In contrast, the Turkish Cypriot leader, Tufan Erhurman, should be acknowledged for not retreating further into an imperturbable two-state posture. He has been clear in recognising that an unqualified insistence on a two-state outcome is less a viable strategy than a reactive reflex –one that lies outside the United Nations framework endorsed by the international community. His stance reflects political maturity: an understanding that such demands, however emotionally resonant, would leave Turkish Cypriots more isolated rather than empowered. By maintaining a constructive orientation toward a negotiated settlement, Erhurman signals a posture that, while cautious, remains aligned with the long-term requirements of peace and coexistence on the island.
Together, these positions reveal a deep problem: only a narrow space remains for genuine federal compromise. The result is a self-sustaining stalemate in which each side uses the other as justification, while federalism is steadily hollowed out without ever being formally abandoned. Both paths lead to the same destination: a permanently divided island – internationally legitimised on one side, politically marginalised on the other – and a federal solution rendered unreachable not by declaration, but by design.

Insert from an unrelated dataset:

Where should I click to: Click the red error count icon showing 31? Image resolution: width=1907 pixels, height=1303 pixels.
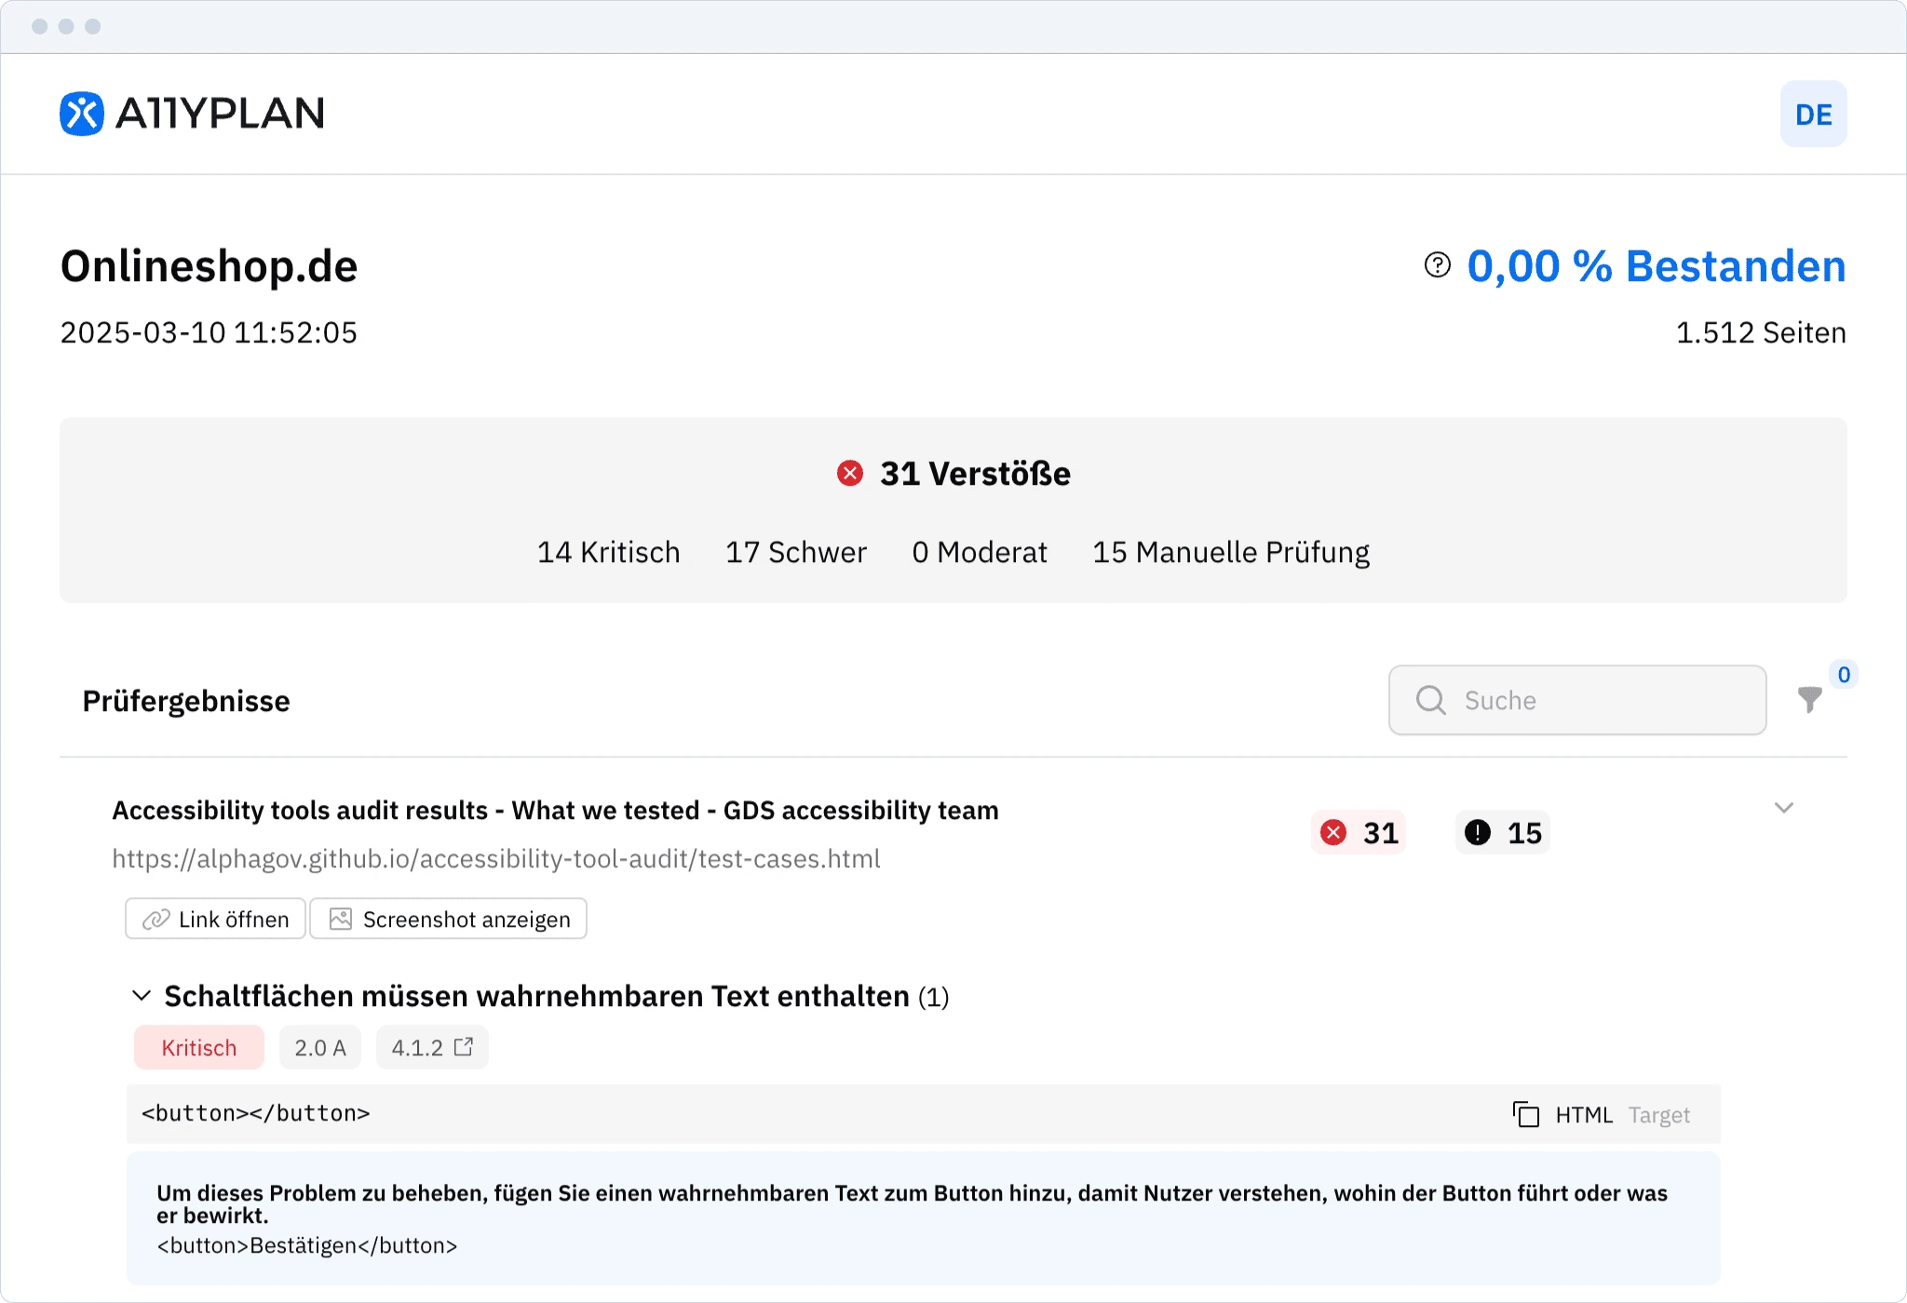click(1335, 832)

Alliances without settlement
It is against this backdrop that recent regional alignments – such as the deepening engagement with the UAE – must be understood. These moves are not fundamentally about bilateral relations or distant regional disputes. They are about timing and leverage. As Cyprus prepares to assume the EU Council presidency, its international weight temporarily increases.
That influence is now being used to strengthen an energy-to-Europe narrative and a network of regional partnerships – without resolving the Cyprus problem itself. Such moves entrench the logic that Cyprus can indefinitely act as a singular regional player, while the internal political problem remains frozen.
Under a federal solution, this kind of solo diplomacy would necessarily give way to shared decision-making. That is precisely why it is resisted.
Renewed talk of Nato, partnerships and security umbrellas follows the same pattern. They harden Ankara’s suspicions, embolden maximalist rhetoric in the north, and pull the European Union and regional actors into a confrontation logic rather than a settlement logic. Security cannot be built around division. It can only be built through its resolution.
The cost of delay
President Christodoulides did not create Cyprus’ division. But his approach risks making it permanent – by managing it, legitimising it and presenting it as strategic maturity. History offers little comfort to leaders who confuse control with consent or strategy with justice.
Cyprus does not need a ruler seated alone on a fragile throne of alliances, vetoes and temporary leverage. It requires leadership willing to relinquish unilateral power in exchange for shared sovereignty, political equality and durable peace.
Federalism is not a concession to Turkish Cypriots. It is the only framework that preserves the dignity, rights, and future of all Cypriots, Greek and Turkish alike – within Europe.
Cyprus stands at a narrowing crossroads. One path leads to managed division, externalised blame and deeper regional entanglement. The other leads to compromise, shared authority and reconciliation.
The first offers the illusion of strength. The second demands courage.
Shelley reminds us that power built on sand does not endure. Cyprus cannot build its future from the instruments of division or the comforts of unilateral control. It must be built – urgently and deliberately – on a federal settlement that restores trust, equality, and peace.